[Records from a data source]
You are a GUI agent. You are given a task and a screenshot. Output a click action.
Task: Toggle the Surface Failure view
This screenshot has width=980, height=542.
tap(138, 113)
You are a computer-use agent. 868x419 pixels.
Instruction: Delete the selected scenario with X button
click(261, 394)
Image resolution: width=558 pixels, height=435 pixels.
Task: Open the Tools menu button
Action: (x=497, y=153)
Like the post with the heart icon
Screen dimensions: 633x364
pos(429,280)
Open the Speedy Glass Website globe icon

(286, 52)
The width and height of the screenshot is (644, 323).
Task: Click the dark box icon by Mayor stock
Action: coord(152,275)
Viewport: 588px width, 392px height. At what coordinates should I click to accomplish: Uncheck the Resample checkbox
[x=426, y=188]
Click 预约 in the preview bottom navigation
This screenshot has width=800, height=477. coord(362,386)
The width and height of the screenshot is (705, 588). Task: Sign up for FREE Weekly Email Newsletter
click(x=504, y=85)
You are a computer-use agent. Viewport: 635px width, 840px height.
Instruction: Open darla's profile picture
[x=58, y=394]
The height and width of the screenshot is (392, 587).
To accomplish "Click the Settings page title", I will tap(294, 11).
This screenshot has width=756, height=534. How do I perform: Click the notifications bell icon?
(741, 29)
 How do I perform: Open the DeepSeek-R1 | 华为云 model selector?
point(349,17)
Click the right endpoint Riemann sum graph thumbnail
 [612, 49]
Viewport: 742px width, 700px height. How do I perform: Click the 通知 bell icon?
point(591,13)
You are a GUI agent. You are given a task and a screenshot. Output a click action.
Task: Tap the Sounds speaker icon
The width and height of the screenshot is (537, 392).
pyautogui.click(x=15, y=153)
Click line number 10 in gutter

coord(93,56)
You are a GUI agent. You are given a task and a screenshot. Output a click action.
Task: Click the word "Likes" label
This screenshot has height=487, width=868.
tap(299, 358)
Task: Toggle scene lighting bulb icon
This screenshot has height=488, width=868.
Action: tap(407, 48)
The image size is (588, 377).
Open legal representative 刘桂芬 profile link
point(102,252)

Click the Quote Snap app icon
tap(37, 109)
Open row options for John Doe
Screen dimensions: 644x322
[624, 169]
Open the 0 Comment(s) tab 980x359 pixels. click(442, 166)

- _Assignment_
Copy exactly the line that contains "Task: Tap the Sounds speaker icon" and every line after it through the end of the entries, with nothing added.

- _Answer_
Task: Tap the Sounds speaker icon
The width and height of the screenshot is (537, 392).
pyautogui.click(x=15, y=153)
Click line number 10 in gutter

coord(93,56)
You are a GUI agent. You are given a task and a screenshot. Output a click action.
Task: Click the word "Likes" label
This screenshot has height=487, width=868.
tap(299, 358)
Task: Toggle scene lighting bulb icon
This screenshot has height=488, width=868.
Action: tap(407, 48)
The image size is (588, 377).
Open legal representative 刘桂芬 profile link
point(102,252)

Click the Quote Snap app icon
tap(37, 109)
Open row options for John Doe
Screen dimensions: 644x322
[624, 169]
Open the 0 Comment(s) tab 980x359 pixels. click(442, 166)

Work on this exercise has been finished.